▸ **TEXTO DADO**:
• • •

Esta parece ser uma daquelas estatísticas que não sei bem como foi feita, mas estou aqui para repetir: a Bíblia é o livro mais vendido do mundo. Depois dela, a saga O Senhor dos Anéis e O Pequeno Príncipe. Bem, só essa lista de best-sellers já diria muito sobre a humanidade leitora, mas minha inquietação aqui é outra. O Tribunal de Justiça do Rio de Janeiro considerou inconstitucional a lei estadual que obrigava as bibliotecas das escolas públicas a terem um exemplar da Bíblia em seus acervos. O que poderia ser apenas um reconhecimento das preferências leitoras da multidão foi interpretado como uma violação da laicidade e da impessoalidade do Estado. Preciso confessar: gosto muito da interpretação do tribunal.
As bibliotecas são espaços democráticos, é verdade, mas não é qualquer livro que se guarda em uma estante. Para cada livro exposto, há uma curadoria de conteúdo que respeita o perfil dos usuários. A Bíblia é daqueles livros que ganha destaque em qualquer biblioteca, por isso nem precisaria reclamar o direito de presença. A novidade veio quando uma lei determinou presença compulsória — do livro da multidão e mais vendido, passou a ser livro obrigatório nas estantes das escolas públicas. O dever da presença é que incomodou os julgadores: por que seria a Bíblia o livro obrigatório e não a Constituição Federal? Ou, se a regra fossem as preferências da multidão, por que não seria também O Senhor dos Anéis? Até arrisco imaginar que a juventude das escolas preferisse o segundo mais cotado ao livro religioso.
A resposta foi antecipada pelos julgadores da inconstitucionalidade: a escolha da Bíblia não se baseia em critérios de necessidades de aprendizado, mas em uma colonização da biblioteca da escola por interesses religiosos. Em termos simples, a lei é inconstitucional porque viola a laicidade do Estado. Um Estado laico não é um governo ateu ou de perseguição religiosa; é, ao contrário, um governo da diversidade de crenças. Religiosos e não religiosos poderão conviver protegidos em suas formas de crença. Nesse modelo de governo do espaço público em que religiões devem ser respeitadas, mas remetidas à vida privada dos indivíduos, as escolas são permanentes locais de disputa.

• • •

▸ **LINHAS EXTRAÍDAS**:

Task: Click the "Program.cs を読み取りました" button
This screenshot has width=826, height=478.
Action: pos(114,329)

• • •

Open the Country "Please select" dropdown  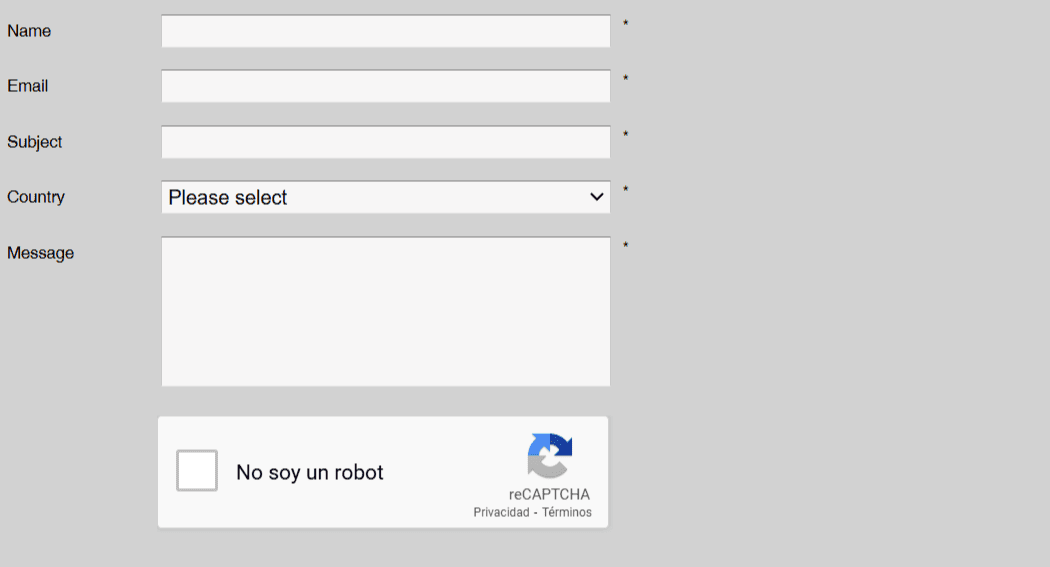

• • •

▸ **EXERCÍCIO CURTO 1**:
Edite o texto dado começando em "As bibliotecas são" e seguindo até "ao livro religioso.", trocando "curadoria" por "seleção".
▸ **EXERCÍCIO CURTO 2**:
Responda, por favor, a estas perguntas com base no texto dado:
(a) Que lei estadual o Tribunal de Justiça do Rio de Janeiro considerou inconstitucional?
(b) Quais livros vêm depois da Bíblia na lista dos mais vendidos?
(c) O que é um Estado laico, segundo o texto dado?

▸ **RESULTADO 1**:
As bibliotecas são espaços democráticos, é verdade, mas não é qualquer livro que se guarda em uma estante. Para cada livro exposto, há uma seleção de conteúdo que respeita o perfil dos usuários. A Bíblia é daqueles livros que ganha destaque em qualquer biblioteca, por isso nem precisaria reclamar o direito de presença. A novidade veio quando uma lei determinou presença compulsória — do livro da multidão e mais vendido, passou a ser livro obrigatório nas estantes das escolas públicas. O dever da presença é que incomodou os julgadores: por que seria a Bíblia o livro obrigatório e não a Constituição Federal? Ou, se a regra fossem as preferências da multidão, por que não seria também O Senhor dos Anéis? Até arrisco imaginar que a juventude das escolas preferisse o segundo mais cotado ao livro religioso.

▸ **RESULTADO 2**:
(a) A lei que obrigava as bibliotecas das escolas públicas a terem um exemplar da Bíblia em seus acervos.
(b) A saga O Senhor dos Anéis e O Pequeno Príncipe.
(c) Um governo da diversidade de crenças, e não um governo ateu ou de perseguição religiosa.